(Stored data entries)
======
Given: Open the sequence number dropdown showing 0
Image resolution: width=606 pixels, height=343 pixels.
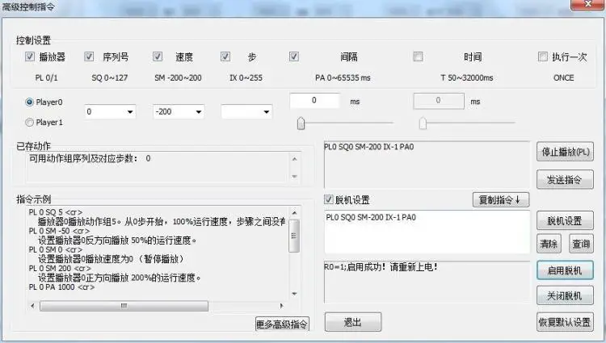Looking at the screenshot, I should click(110, 112).
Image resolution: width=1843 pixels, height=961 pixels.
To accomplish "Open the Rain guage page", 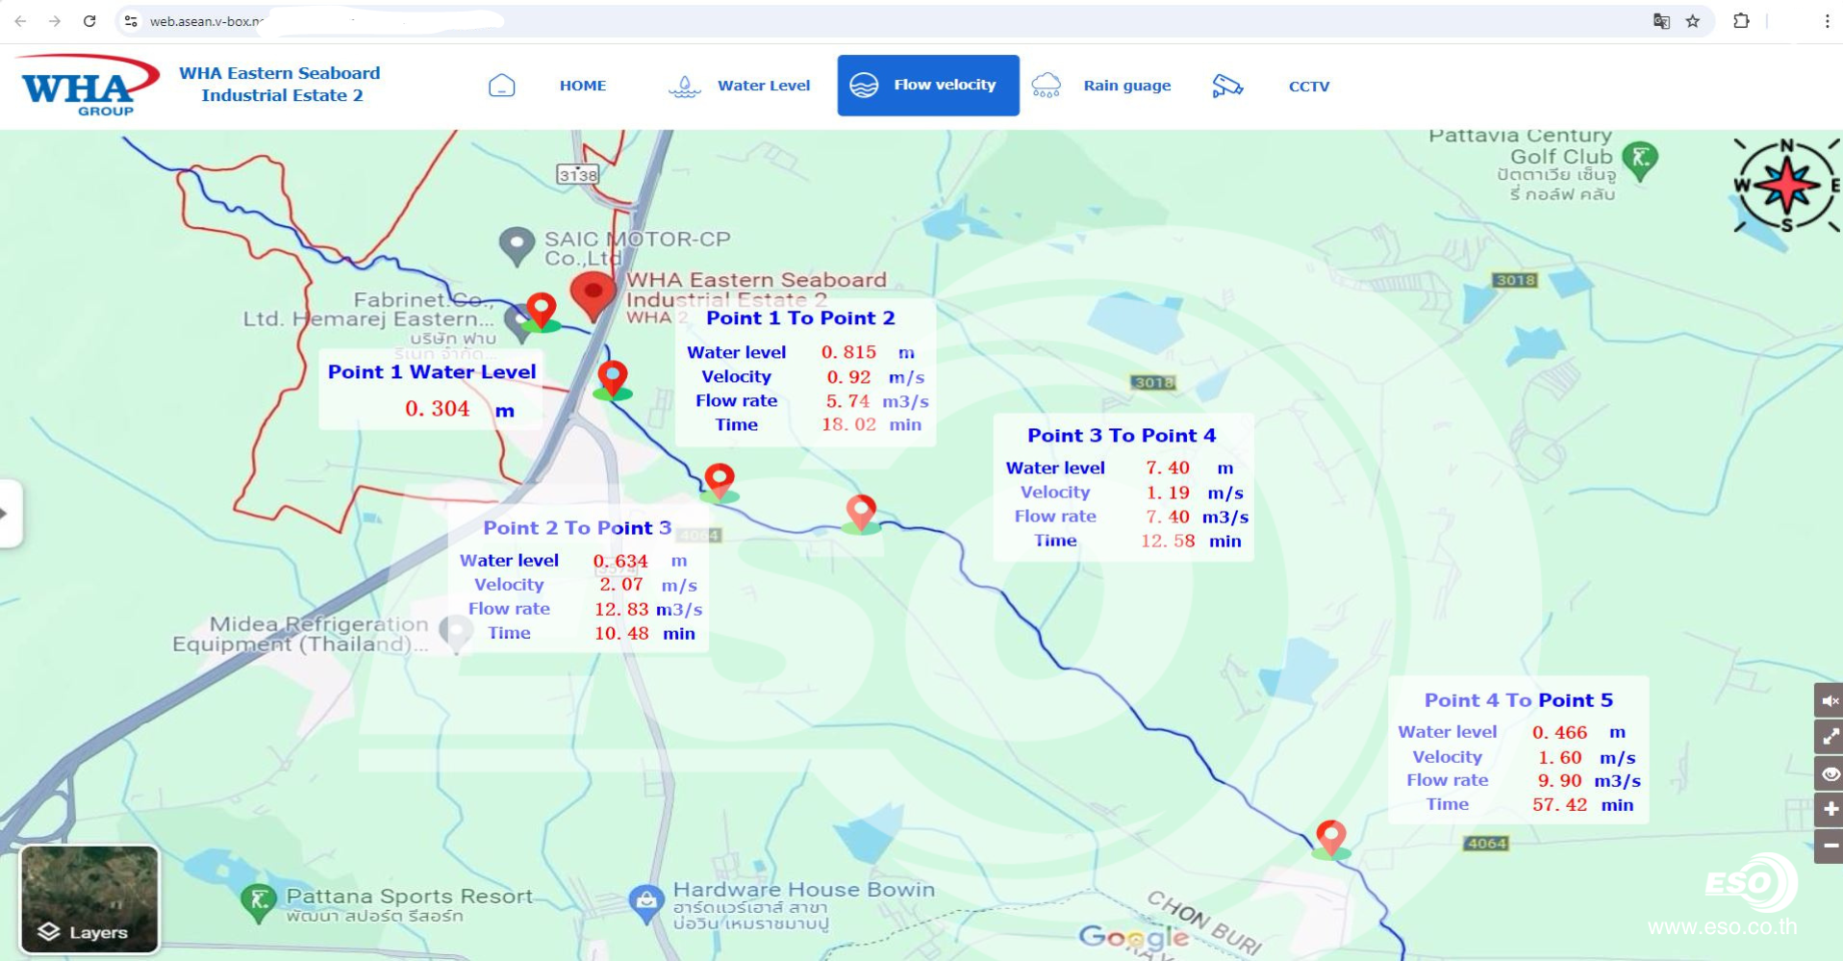I will (x=1126, y=86).
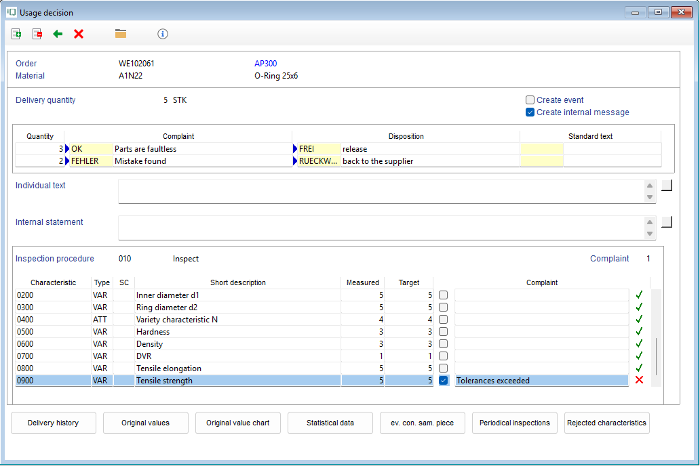Open lookup arrow for FREI disposition
This screenshot has height=466, width=700.
(x=295, y=149)
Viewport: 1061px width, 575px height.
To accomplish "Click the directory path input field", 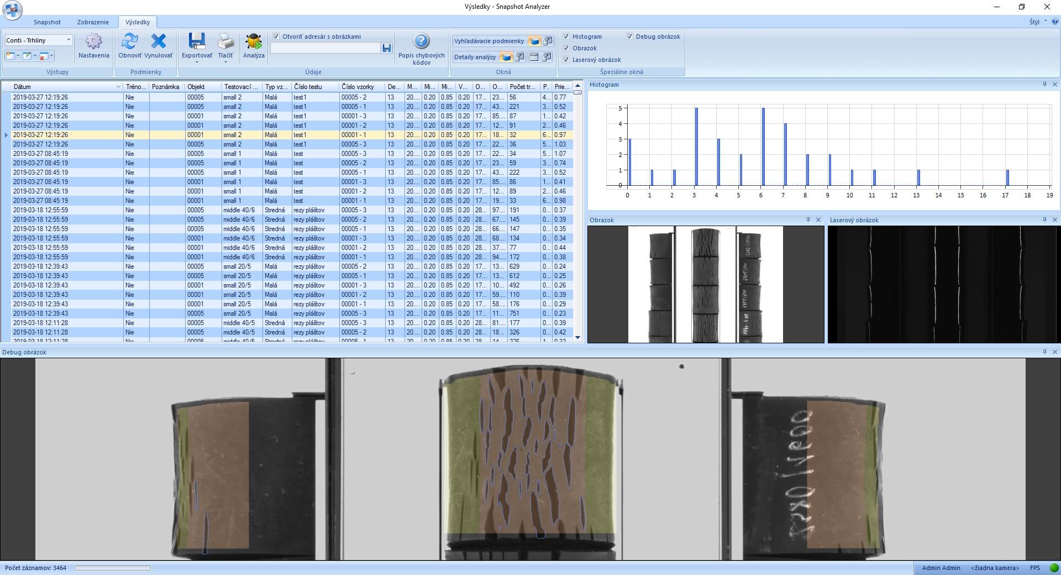I will pyautogui.click(x=325, y=49).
======
§ WHAT THE EXERCISE ASKS
Take the lines above from the top of the records through the one with "Image resolution: width=1843" and repeat them exactly, without any pictures.

§ WRITTEN RESPONSE
Given: Open the sequence number dropdown showing 0
Image resolution: width=606 pixels, height=343 pixels.
Looking at the screenshot, I should click(110, 112).
Image resolution: width=1843 pixels, height=961 pixels.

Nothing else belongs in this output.